When I do strum patterns with a metronome, I can keep time ok most of the time.
I've recently started taking lessons, and the teacher asked me to work on a chromatic finger excercise, walking down the entire fretboard, using 16th notes (i.e. 4 notes per metronome tick). I am finding it very difficult to keep time for this. It seems like my internal rhythm/count is off .. I have trouble locking in to the metronome click, and even if I do, I start drifting.
Does anyone have any tricks to suggest (other than practice, practice, practice, which I am doing as much as I can.) It's a little frustrating..
--vink
"Life is either an adventure or nothing" -- Helen Keller
Isolate the picking hand.
Dampen all the strings with your fretting hand, then alternate pick on one string, keeping a 16th note rhythm against the metronome.
Once you can do that, you're ready to coordinate the hands.

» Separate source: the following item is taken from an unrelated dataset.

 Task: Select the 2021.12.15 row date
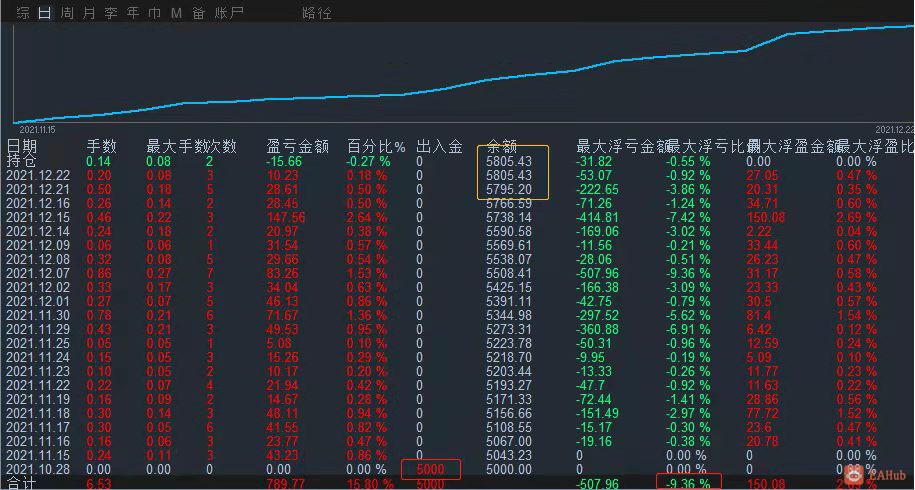(39, 217)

Guitar teacher offering lessons in Plainfield IL
Isolate the picking hand.
Dampen all the strings with your fretting hand, then alternate pick on one string, keeping a 16th note rhythm against the metronome.
Thanks, I will try that!
It makes a lot of sense. When I first learned many years ago, I was never taught alternate picking. So I've always played primarily with downward picking. The right hand motion is new to me, so when I read your reply a light just went on in my head!